Now, some of our fascination with this case is that it’s Anheuser-Busch and we rarely catch a glimpse into the upper echelons of one of this country’s largest corporations. But it also ties into a larger question that we’ve been grappling with: Why are there so few women in executive positions? Why are there so few women in all of those high-tech start ups? Why are there so few women in leadership positions?

It’s not a new question, I know. But it’s a question that was asked 20 years ago, when the first post-feminist generation of women were graduating college. At the time, I think a lot of people thought that all those post-feminist women would go out there and shake up corporate culture and change the way the world works.

It hasn’t been a total disaster. There are plenty of women running their own businesses, serving on corporate boards and working in the executive offices of major companies. But the numbers don’t reflect the general population.

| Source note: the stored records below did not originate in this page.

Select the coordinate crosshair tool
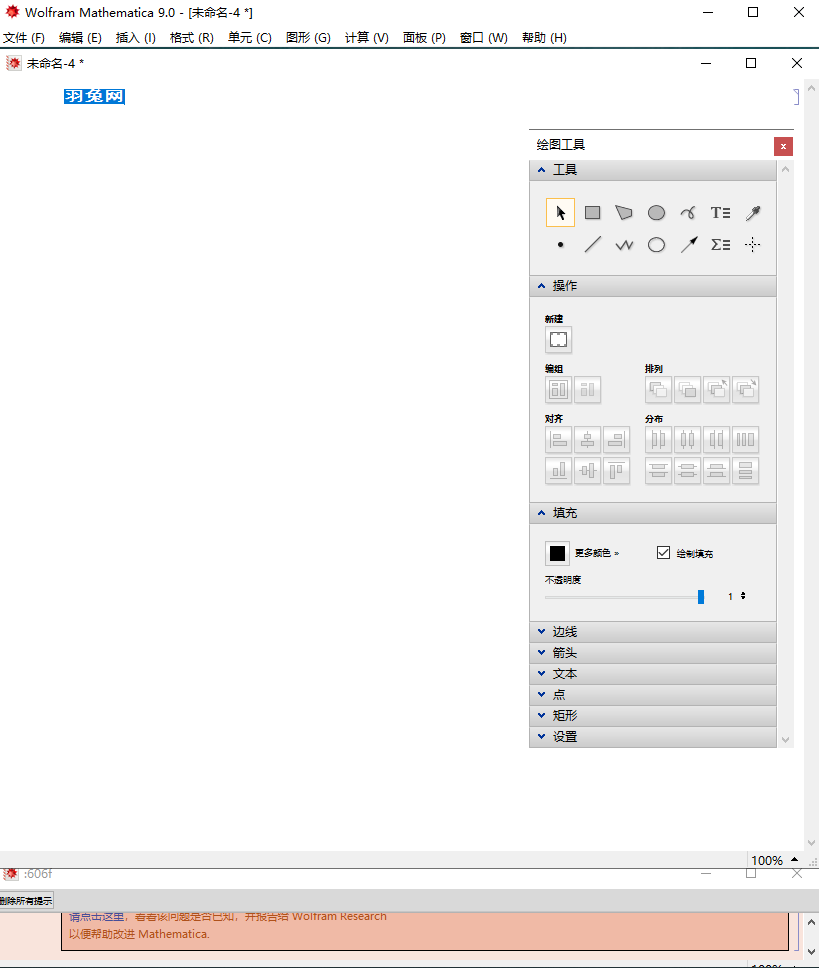The image size is (819, 968). (x=752, y=245)
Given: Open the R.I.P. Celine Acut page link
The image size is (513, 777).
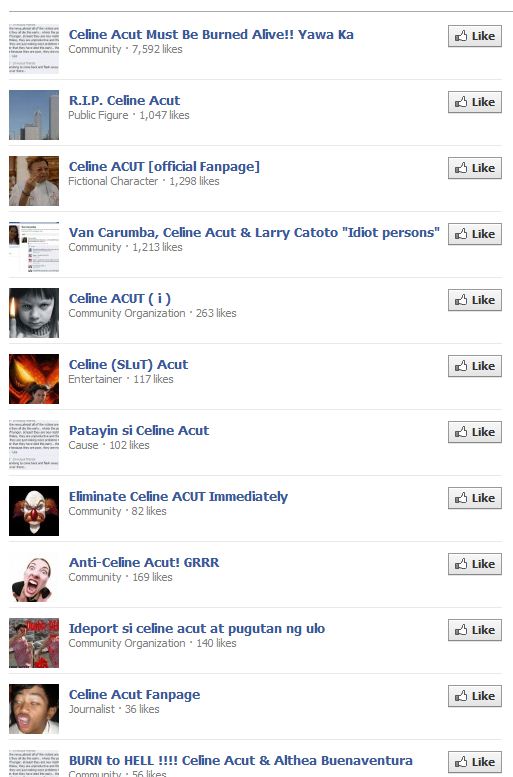Looking at the screenshot, I should point(124,101).
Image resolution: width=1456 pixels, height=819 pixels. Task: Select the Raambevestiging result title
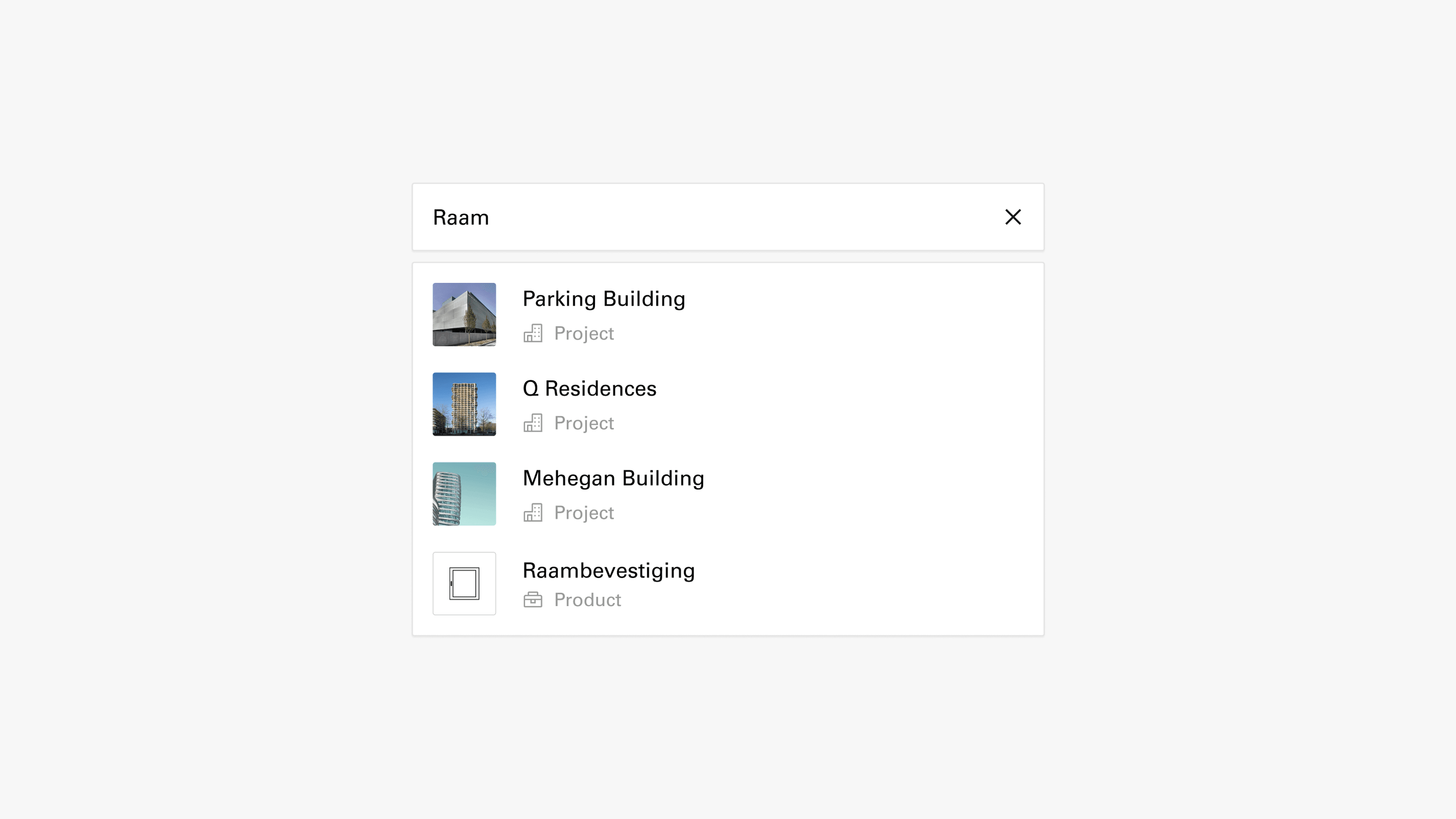coord(609,571)

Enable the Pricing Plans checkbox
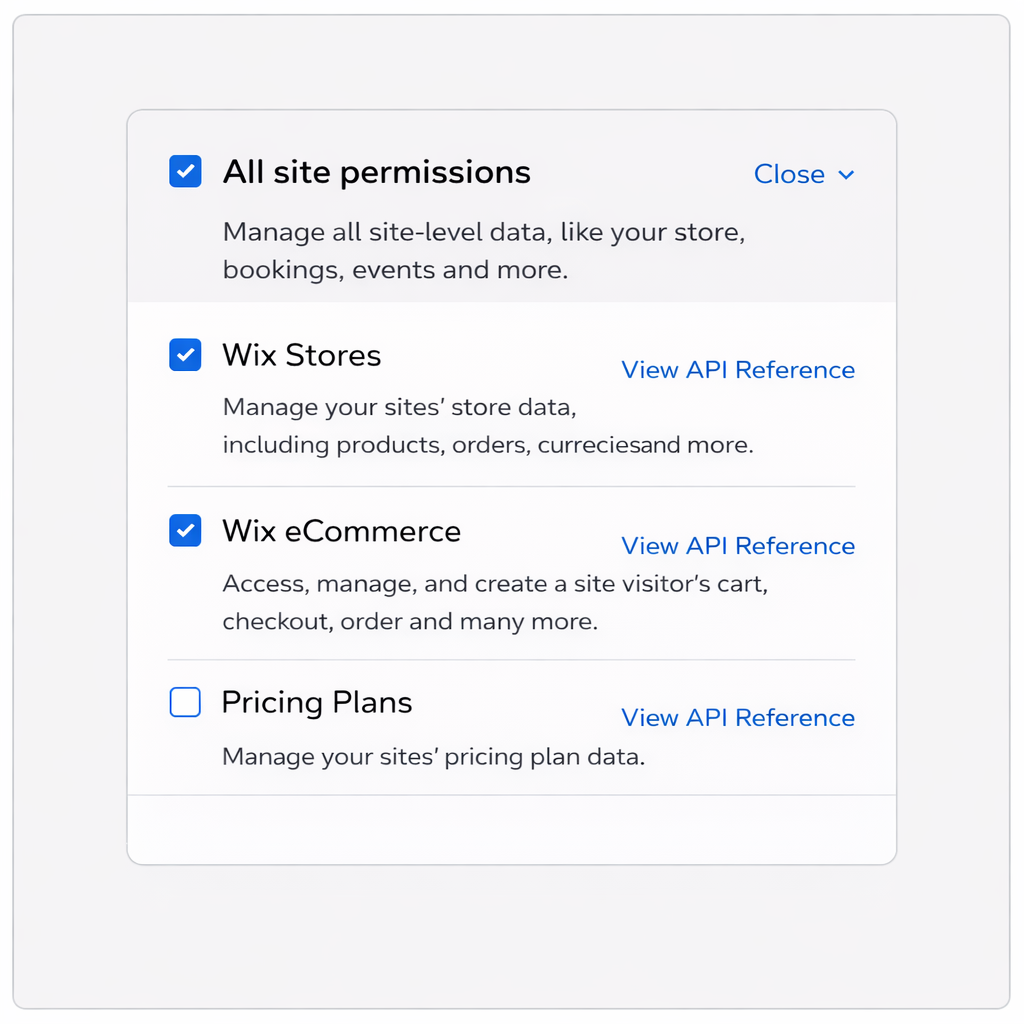point(185,703)
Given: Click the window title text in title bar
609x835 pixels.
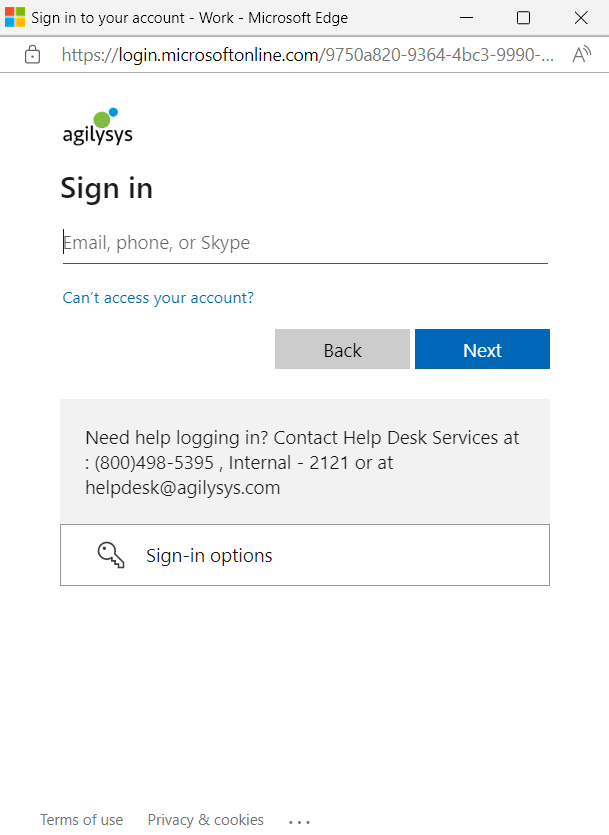Looking at the screenshot, I should 190,18.
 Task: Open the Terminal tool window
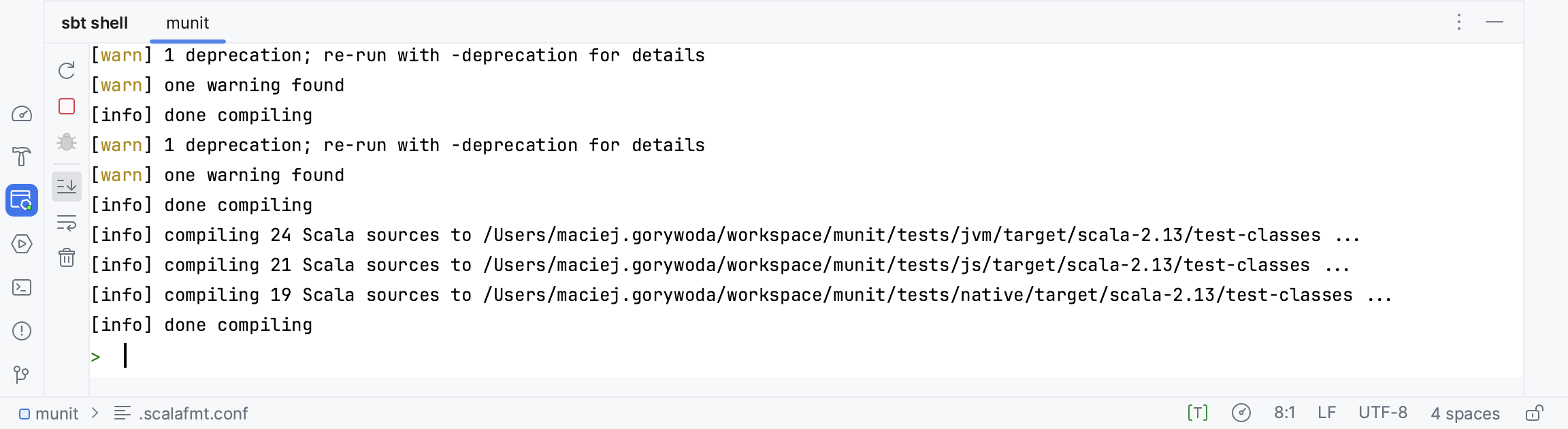22,287
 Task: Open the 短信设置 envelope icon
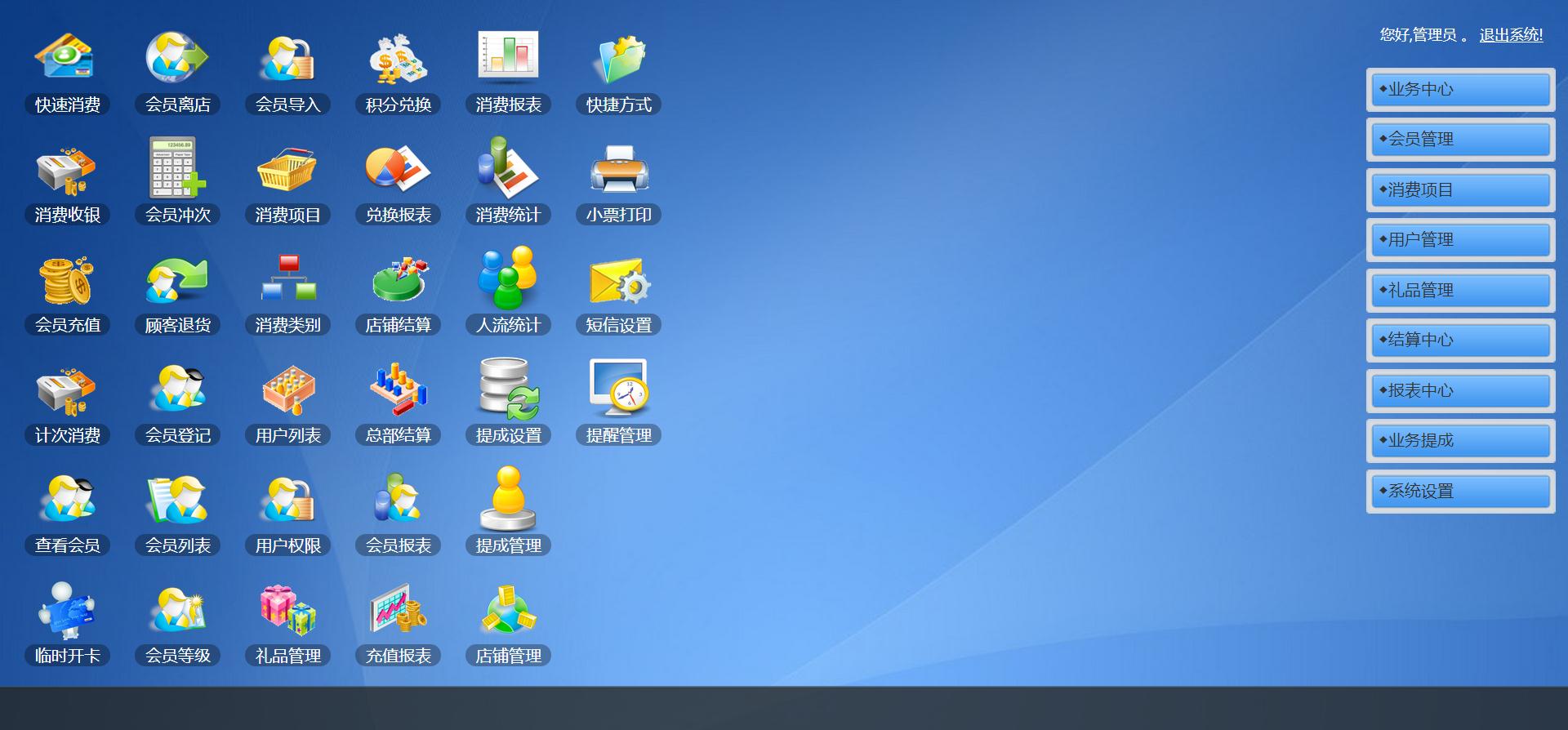pos(618,281)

According to Catalyst, only 14.6 percent of executive officer positions at Fortune 500 companies are held by women. And on those companies’ corporate boards, nearly 17 percent are held by women.  Even if you look at industries, where there are now more women than men studying the subject in school, men still end up holding the leadership jobs.  In law school, women make up 47 percent of the students. They get out into the work force and they account for 45 percent of the associations. But, when you get to the partner level, only 19.5 percent are sitting in those offices.

For fans of The Good Wife, that is your proof that Diane Lockhart is a statistical aberration.

When it comes to explaining why there aren’t more women involved in tech industry start ups, an article in Fortune Magazine suggests that the problem is in our expectations for tech start-ups.

Their theory is that it’s a combination of the expectations of the tech startup and the supposed culture that goes along with it.  The myth is that Silicon Valley values those companies that are shooting for the moon – that raise tons of venture capital and are looking to make it huge and get bought out, bringing huge profits for all involve.

The concomitant culture is supposedly cut-throat where every person is for him/herself. It’s a world where the more successful you are, the more bombastic and more likely you are to be looking to cut down everyone else.

Both of those stereotype serve to dissuade women from entering that world.

The good news is that firms that are considered successful actually don’t fulfill that stereotype. The article writes:

This tough-guys-always-finish-first myth is not supported either by facts or research on entrepreneurial best practices. Implying that these are best practices -- claims parroted by the media and other influential people -- serves only to discourage most aspiring female entrepreneurs, along with many aspiring males. Because they do not want to create or work in a "hard things" culture they feel incapable of succeeding.

In the meantime, women make up nearly 40 percent of our nation’s entrepreneurs. But they don’t tend to be the kind of hard-scrabble, out to build a fortune in tech kind of entrepreneurs personified in the Silicon Valley Stereotype.

Closer to home, we have proof-positive that there are women in high-tech and women in executive positions.

Last week, T-REX announced it has a new executive director. And it’s a woman (that’s my emphasis, not theirs).  

Patricia Hagen will take the reigns of the organization that provides funding, space and professional services for St. Louis’ emerging IT entrepreneurs.  According to the St. Louis Business Journal, Hagen’s position is newly created for the 3-year-old T-REX.

Hagen’s primary responsibilities will be helping to raise money to continue T-REX’s $12.5 million renovation of the Lammert Building in downtown St. Louis.